イオン化カルシウム濃度
透析患者さんにおいては、透析前の補正カルシウム値が高いほど生命予後が悪いことがわかっています[Therapeutic Apheresis and Dialysis 2013; 17(2):221-228]。一方、低カルシウムでは筋けいれん、手足のつり、神経症状、不整脈など、高カルシウムでは血管の石灰化や動脈硬化の原因となります。
透析患者さんは食事制限や透析によってイオン化カルシウムが喪失したり、また高齢者は食事量が少ないためアルブミンが低値となることがあるため、血液検査で測定されたカルシウム値をアルブミンで補正した補正カルシウム濃度の値が用いられています。
血中のカルシウムの約半分は血中の蛋白質(特にアルブミン)と結合しています。実際に生理的作用を持つのはアルブミンと結合していないイオン化カルシウムです。
血液検査で測定しているのはアルブミンと結合したカルシウムの濃度であり、アルブミンが低値の場合はアルブミンと結合したカルシウムが減るため、測定結果のみでは低カルシウム血症と判断されます。しかし、イオン化カルシウムの値が正常であれば見かけ上の低カルシウムはあまり気にしなくても良くなります。しかし、その逆パターンである、補正カルシウムは正常範囲であってもイオン化カルシウムが低下している患者さんも一定数存在するのです。
大阪大学附属病院にて、血液透析が導入された患者332名を後ろ向きに検討し、透析導入直前のカルシウム濃度異常の頻度と、カルシウム濃度異常と透析導入後の総死亡および心血管疾患発症との関連を検討した報告があります[Sci Rep. 2020 Mar 10;10(1):4418.]。

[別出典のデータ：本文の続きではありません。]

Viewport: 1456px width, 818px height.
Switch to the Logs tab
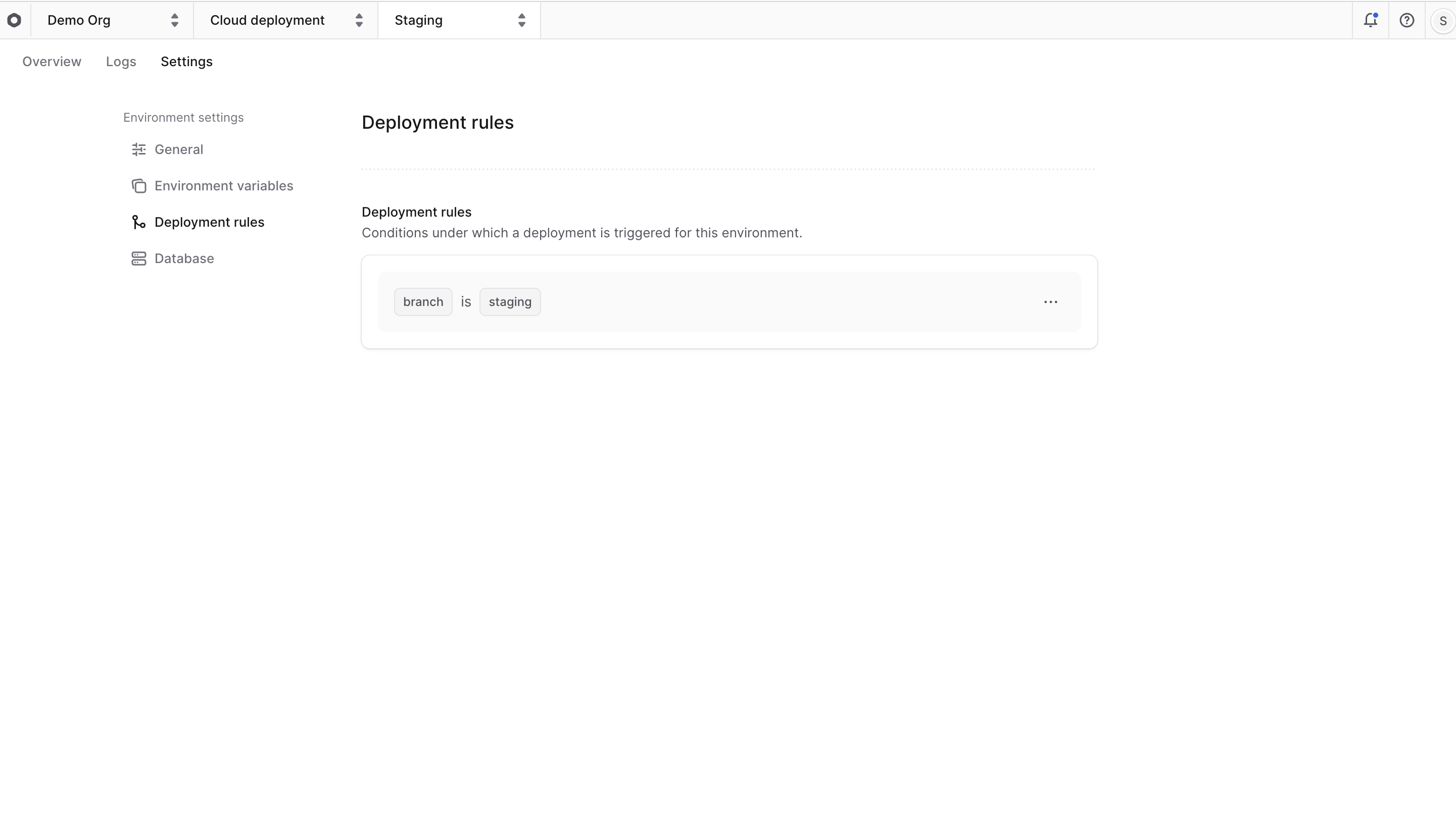(120, 62)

この研究でとても驚きだったのが、補正カルシウム濃度で評価すると低カルシウム血症の患者は30%のみだったにも関わらず、イオン化カルシウム濃度で評価すると75%もの患者が低カルシウム血症を来していたことでした。つまり、全患者の46%が、補正カルシウム濃度は正常でイオン化カルシウム濃度は低値という’’隠れ’’低カルシウム血症を呈していたのです(図)
Sci Rep. 2020 Mar 10;10(1):4418.より引用
(実際の論文も’Hidden Hypocalcemia’という興味を引くタイトルになっています)。
さらに驚きだったのが、年齢、性別、心血管疾患の既往、栄養の指標といった交絡因子の影響を調整した解析でも、隠れ低カルシウム血症の患者はイオン化カルシウム正常の患者や明らかな低カルシウム血症の患者群に比べて、総死亡または心血管疾患発症の危険性が高いという結果でした!
Sci Rep. 2020 Mar 10;10(1):4418.より引用
この研究結果から、[1]透析導入期の患者さんにおいては隠れ低カルシウム血症の頻度が多いこと、[2]隠れ低カルシウム血症は透析導入後の総死亡または心血管疾患発症と有意な関連があることが明らかとなりました。
いつも測っている補正カルシウムが正常だから安心するのではなく、補正カルシウムが正常だからこそ一度はイオン化カルシウムも測って確認しないとなぁ、、と思いました。